J’ai en parallèle effectué un stage aux archives de la compagnie Louis Brouillard. J’ai durant cette période consulté et constaté l’ampleur de la documentation entourant chacune des créations : des articles de presse aux revues universitaires, en passant par les documents des tournées et les différentes captations vidéo disponibles, la matière constitutive de l’expérience quotidienne du spectacle était ainsi réunie et composait un formidable fonds d’archives. En revanche, le travail manuscrit de Joël Pommerat sur ses textes, les éléments d’improvisations des comédiens ainsi que leurs documentations personnelles étaient les grands absents de la quasi-intégralité du fonds de la compagnie. Ce fonds a été constitué et organisé par l’ensemble des membres de la troupe, et non uniquement par ses forces créatrices (telles que le metteur en scène, le scénographe, la dramaturge…). 

À l’issue de ce stage, j’ai continué à travailler pour la compagnie en tant qu’archiviste. J’ai progressivement ouvert l’ensemble des cartons empilés dans les différents espaces du bureau qui formaient la matière archivistique réunie par Anne de Amézaga (codirectrice de la compagnie Louis Brouillard de 2000 à 2022, l’initiatrice de la collecte archivistique au sein de l’équipe). C’est en dialoguant avec elle que j’ai pu progressivement identifier le contenu de ces cartons, trier et ajouter au logiciel de la base archive de la compagnie cette matière inédite. Il fallait attribuer une cote à chacun des documents et les répartir entre archives papier et archives numériques, dans un souci constant de les rendre accessibles et consultables pour les étudiants et les chercheurs. 

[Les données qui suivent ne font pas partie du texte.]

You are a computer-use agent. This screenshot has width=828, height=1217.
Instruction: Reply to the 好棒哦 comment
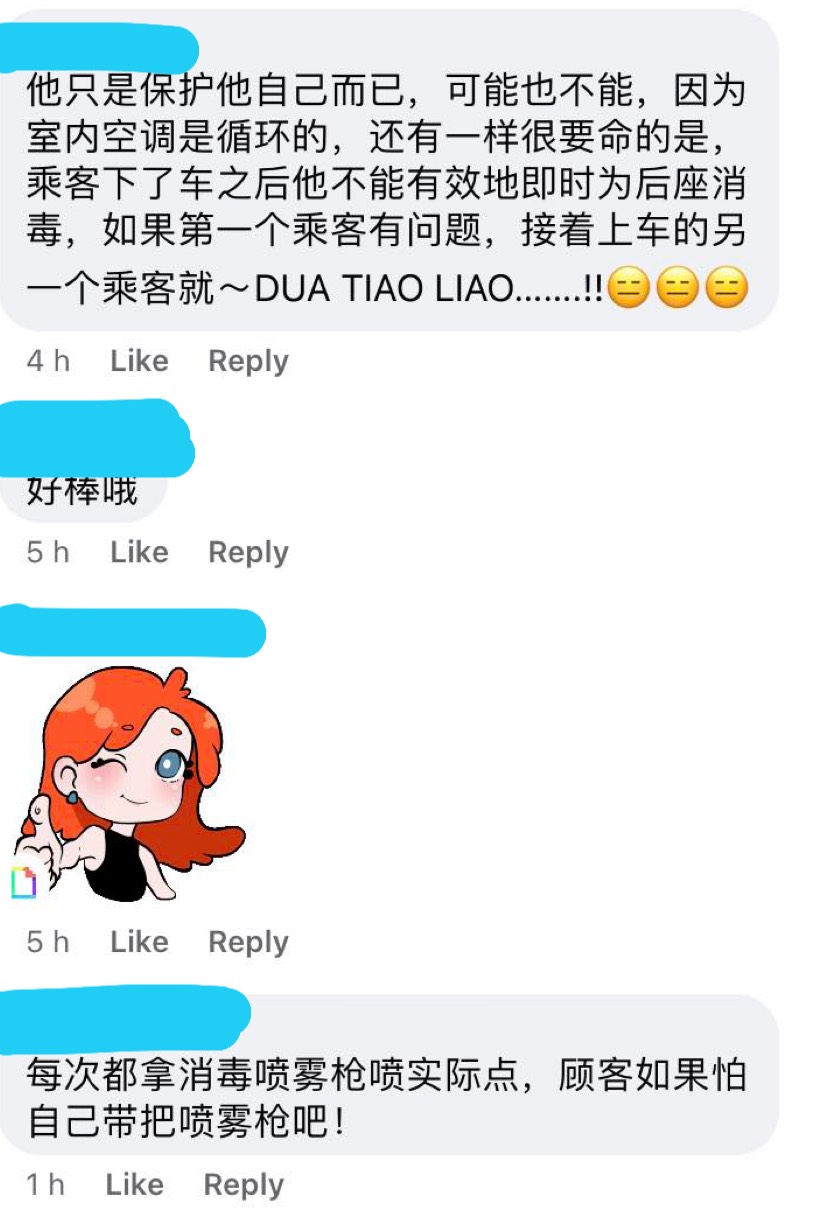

Présentation de l’armoire installée dans les bureaux de la compagnie, regroupant la plus grande partie des archives papier classées. © Aliénor Fernandez

Désormais en doctorat, j’élabore une relecture du statut des archives dans le théâtre contemporain, et plus particulièrement au sein d’un corpus de compagnies en activité, sur le territoire national et à l’étranger. Ces compagnies accordent un intérêt grandissant à leur trace d’archive, notamment par le biais du numérique. Je m’intéresse ainsi à la façon dont l’organisation d’une troupe durant l’exploitation de ses créations, à l’image de la compagnie Louis Brouillard, rend profondément mouvante et stratifiée sa structure archivistique. Mon travail de recherche s’est intimement lié au fil des années à mon expérience quotidienne en tant qu’archiviste de la compagnie. L’étude approfondie de sa structure et de son fonctionnement m’a permis de comprendre toute l’étendue des archives que son activité génère. C’est par ce biais que je propose d’effectuer une plongée dans l’expérience quotidienne de mon travail d’archivage au sein de la compagnie Louis Brouillard. 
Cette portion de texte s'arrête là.